Llevaba muchos años llorándote. Preparándome quizás por lo que más tarde o más temprano seguro pasaría. Lloraba mientras me duchaba y así mis lágrimas apenas se distinguían del resto de gotas de agua que empañaban mi rostro.
Me imaginé una y mil veces tu despedida; con mucha gente, muchos amigos y música clásica. Quizás elegiríamos la ópera Cavalleria Rusticana de Pietro Mascagni para que sonase en la iglesia mientras se entremezclaban débiles sollozos entre los oboes, clarinetes y el arpa de esta emotiva pieza que tanto te gustaba.
Mucha gente nos abrazaría al encontrarnos entre la multitud de conocidos, vecinos, familiares y amigos que tantas veces pudieron disfrutar de ti y conscientes de cuánto te iban a echar de menos a partir de ahora. Relatando lo mucho que les habías aportado y lo poco que te costaba entregarte en cada ocasión.
Para ti eran actos nimios, pero llenos de tanto amor y ternura que día a día te convertías en un tipo muy especial. Y hacías que cada día fuese eso, especial. Y sin pedir jamás nada a cambio. Siempre dispuesto, siempre atento, siempre tan tú. Siempre en paz. Y esa paz que trasmitías era tu gran don, tu mayor tesoro.
"El abuelo es feliz haciendo felices a los demás" sentenció en una ocasión su nieto Yago, que sigue su ejemplo con una naturalidad pasmosa. Hace apenas unos días en la cama del hospital me dedicó un "María, no cambies nunca", pero es que no querías que nadie lo hiciese.
Me imaginaba el vacío que dejarías después. Me imaginaba cuánto echaríamos de menos que alguno de tus hijos postizos (más de cien) llamasen a la puerta de Echegaray preguntando por "father" para traerle unas pipas y disfrutar viendo un partido.
Imaginaba cómo sería hasta hoy, pues ya con el alma desgarrada y con la pieza de Pietro de nuevo sonando, aprendo a no imaginar un mundo sin ti.
━━━━━━━━━━
-- INSTRUCCIÓN --
Según el fragmento proporcionado, ¿qué ópera se imaginó sonando en la iglesia durante la despedida? Contesta en una frase, por favor.

-- DATOS REGISTRADOS --
━━━━━━━━━━
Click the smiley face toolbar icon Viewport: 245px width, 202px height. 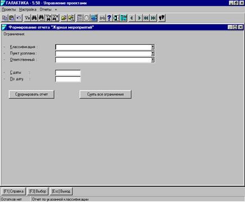tap(87, 18)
━━━━━━━━━━
-- RESPUESTA ESCRITA --
La ópera Cavalleria Rusticana de Pietro Mascagni.